When you are starting to be behind your mortgage payments, you need to avoid undergoing foreclosure. The negative impact of foreclosure is deeper compared to other ways of settling the unpaid debt. This can scar your credit for years and this is a much- dreaded way to lose your homes.
This is the reason why most people would look into the possibility of short sale. Undergoing short sale does not mean you can escape the negative effects on your credit. However, it certainly has more advantages compared to foreclosure. One, you can be eligible to get a new mortgage after 2 years as opposed to foreclosure which is after 5 years. Second, you can keep your dignity because. Third, credit scores deduction can be as low as 50 points and the effect can be as little as 1 and a half years.
There are so many good things about short sale. However, the challenge lies on how to get your lenders approve your offer. Short sale is known to be a tedious process in the sense that lenders are being critical about it. They want to ascertain well if your offer is worth absorbing the loss.
One way to get your lenders to accept your offer is by understanding their point of you. There are certain things you should know about your lenders and short sale.

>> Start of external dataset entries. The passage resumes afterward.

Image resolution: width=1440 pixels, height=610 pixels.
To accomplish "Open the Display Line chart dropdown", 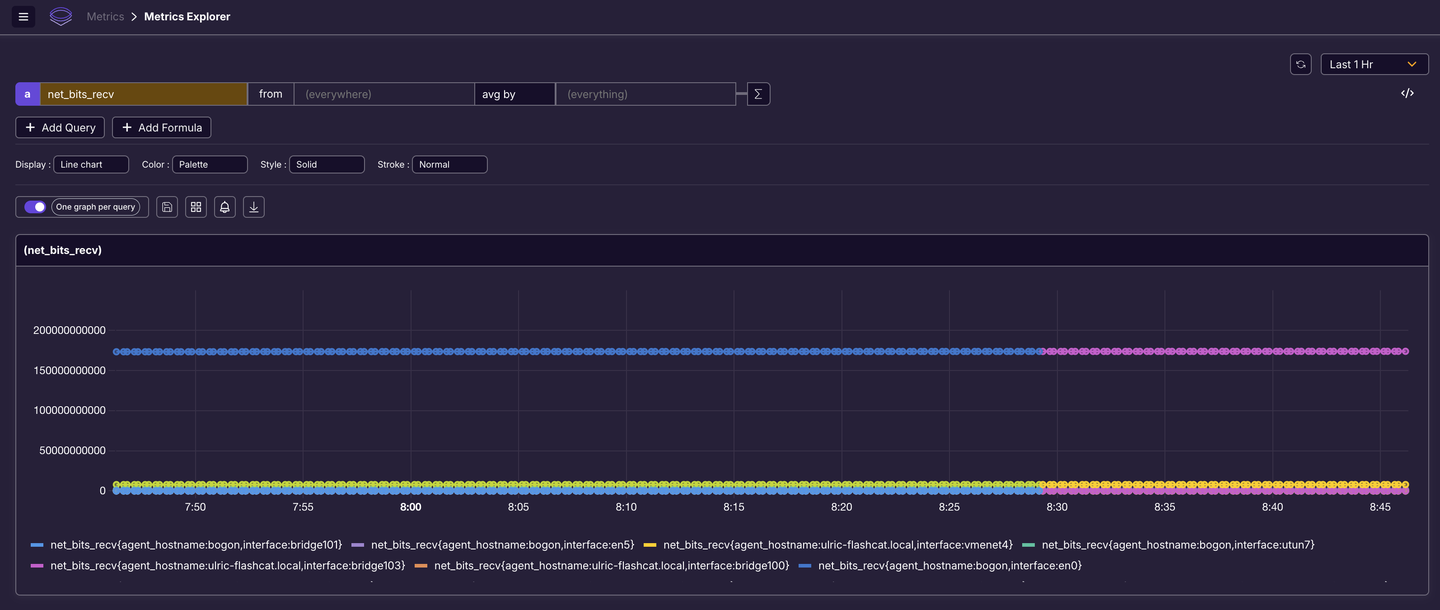I will pyautogui.click(x=91, y=164).
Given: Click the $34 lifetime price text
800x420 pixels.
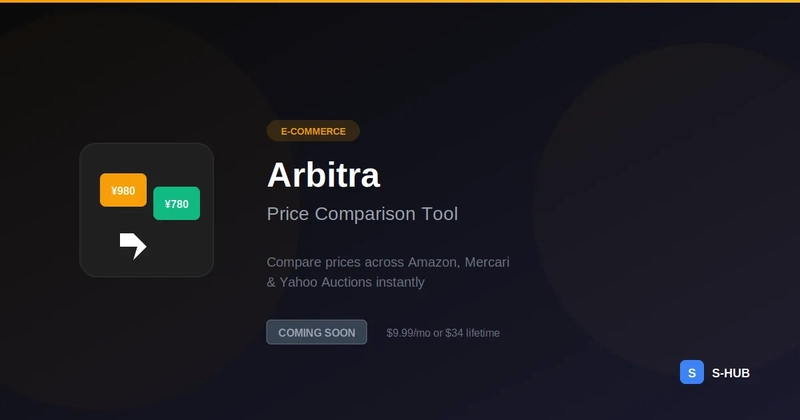Looking at the screenshot, I should 473,333.
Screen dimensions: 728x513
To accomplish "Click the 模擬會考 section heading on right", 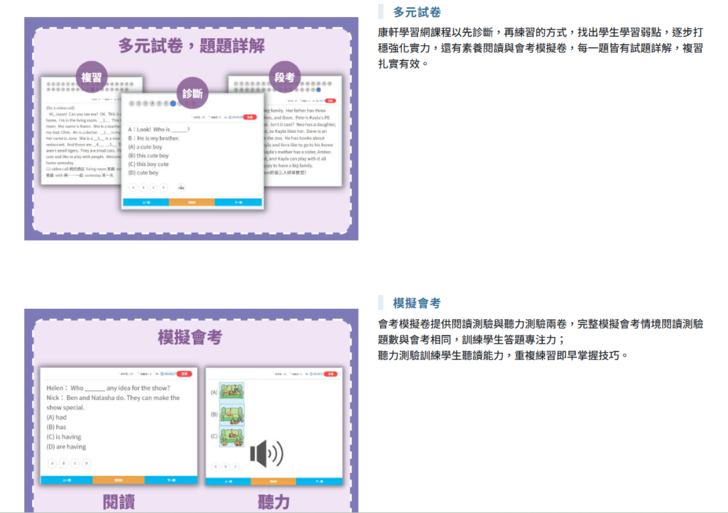I will (x=416, y=303).
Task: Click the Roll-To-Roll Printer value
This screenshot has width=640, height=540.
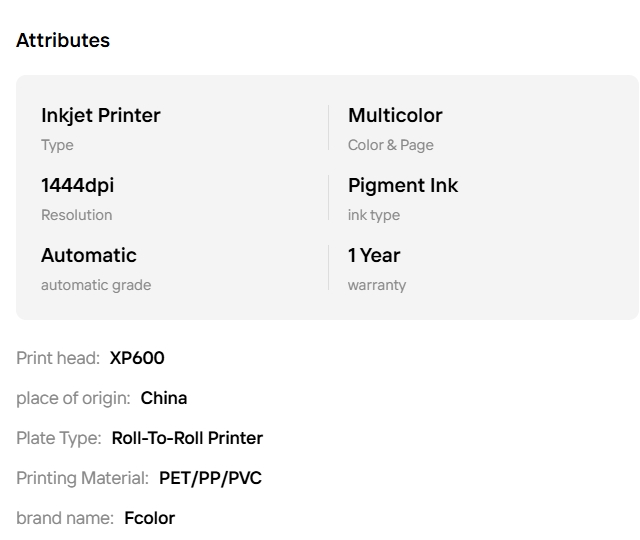Action: click(187, 438)
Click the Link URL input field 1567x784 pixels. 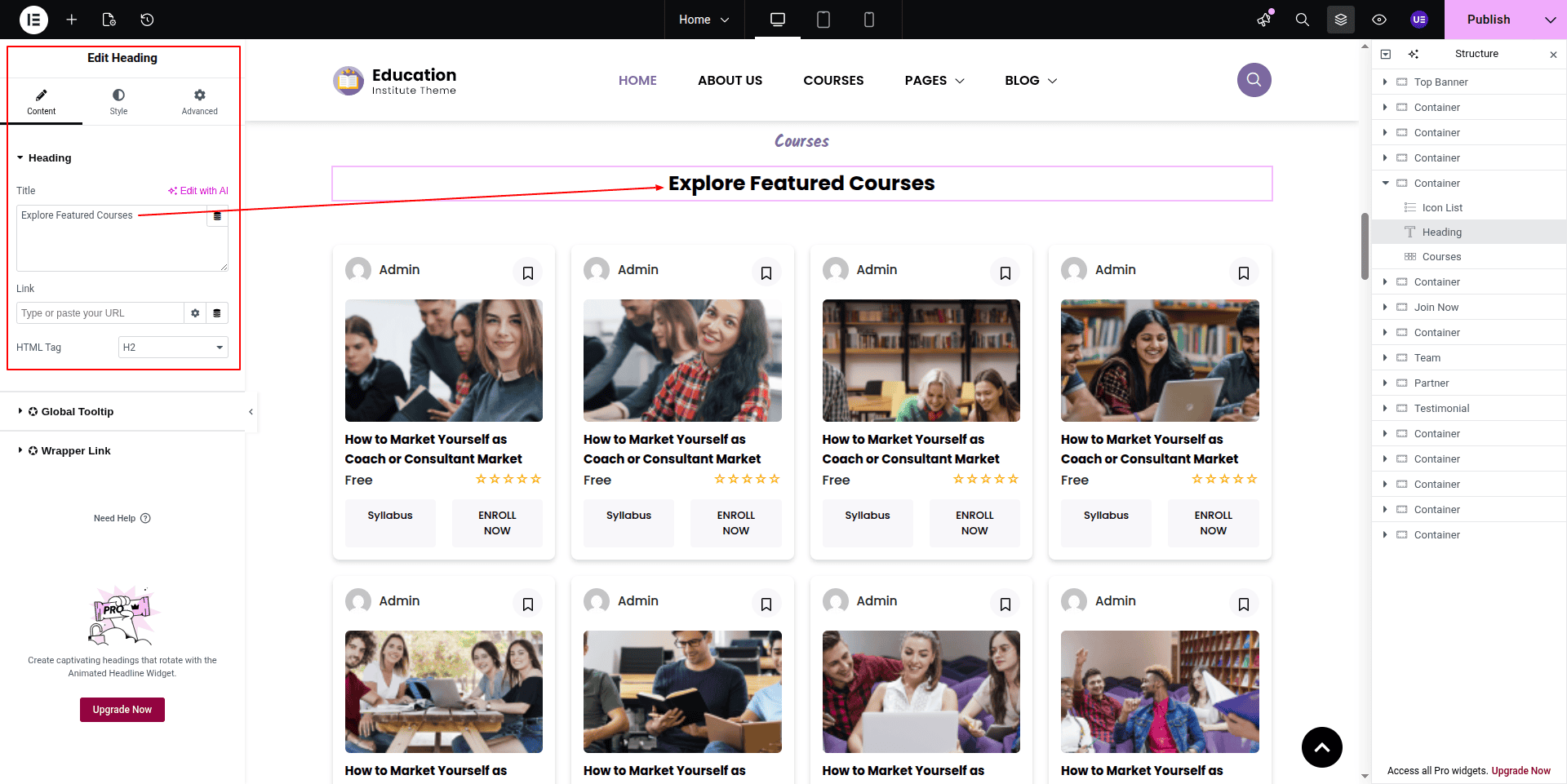pyautogui.click(x=100, y=313)
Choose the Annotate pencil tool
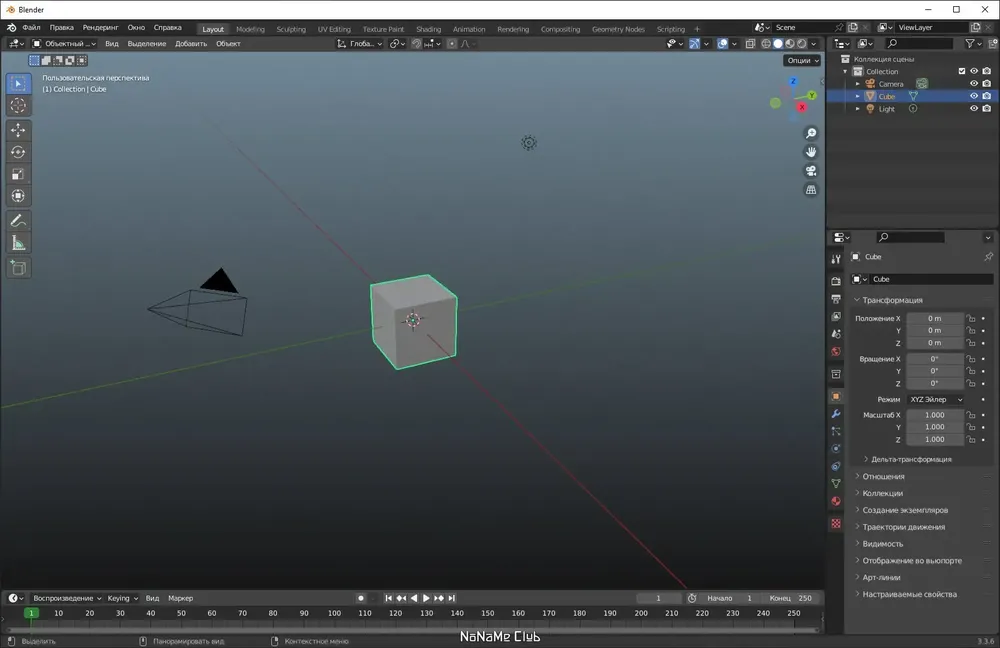The height and width of the screenshot is (648, 1000). click(x=18, y=221)
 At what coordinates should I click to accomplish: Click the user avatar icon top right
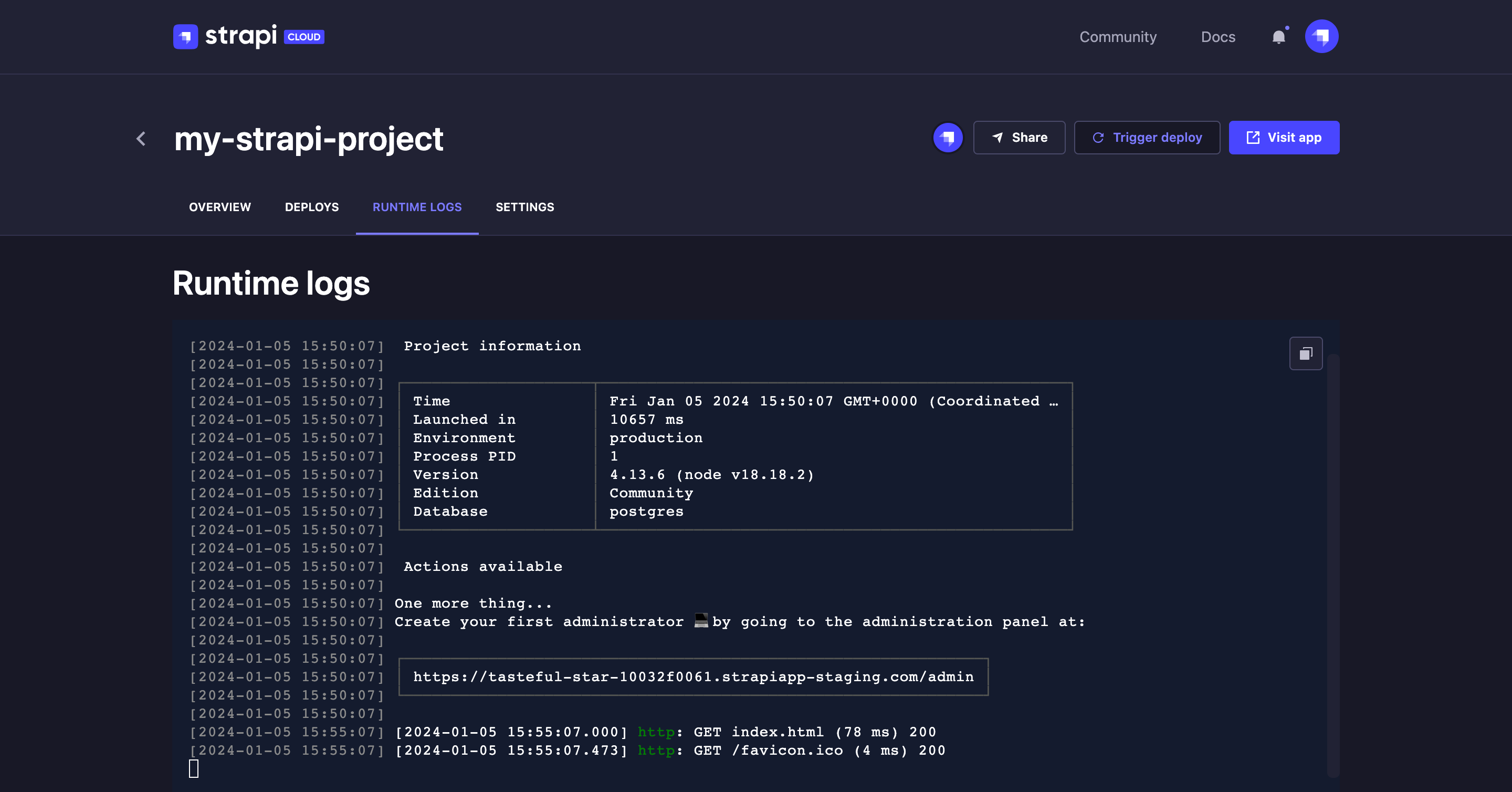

Reasons why lenders would settle for short sale
You may wonder why lenders would allow a loss for sale in exchange for the forgiveness of you debt. Well, here is the real reason. They want to reduce their number of non-performing loans.
In lending, loans are considered performing if the borrower is able to keep up with payments on a regular basis. However, once the borrower starts to be in default for 90 days or more, the loan will be considered non-performing. Lenders do not want them because if their number rises, they could be in trouble financially. Non-performing loans can have a negative impact to their financial statements and eventually would put them out of business.
This is the reason why lenders would opt for a short sale. This transaction can minimize the number of non-performing loans of the bank. They would take their chances from this transaction, especially if they already have an increasing number of non-performing loans.
On the other hand, short sale loss is usually lesser than foreclosure. Banks can set an allowable loss for short sale to take place. Moreover, banks would also avoid the hassles of foreclosure if they accept short sale offers.
Additional information about lenders and short sale
The chances of being approved of your short sale offers lies on several considerations. One, if the application of short sale falls within the 180 days grace period before the non-performing loans of the bank will be considered a liability. And two, the loss of short sale is acceptable for the third party investors involved like Fannie Mae and Freddie Mac. For Fannie Mae, it is acceptable if the loss is less than foreclosure. For Freddie Mac, it is acceptable if the offer reaches 90 to 92 percent of the BPO or Broker’s Price Opinion.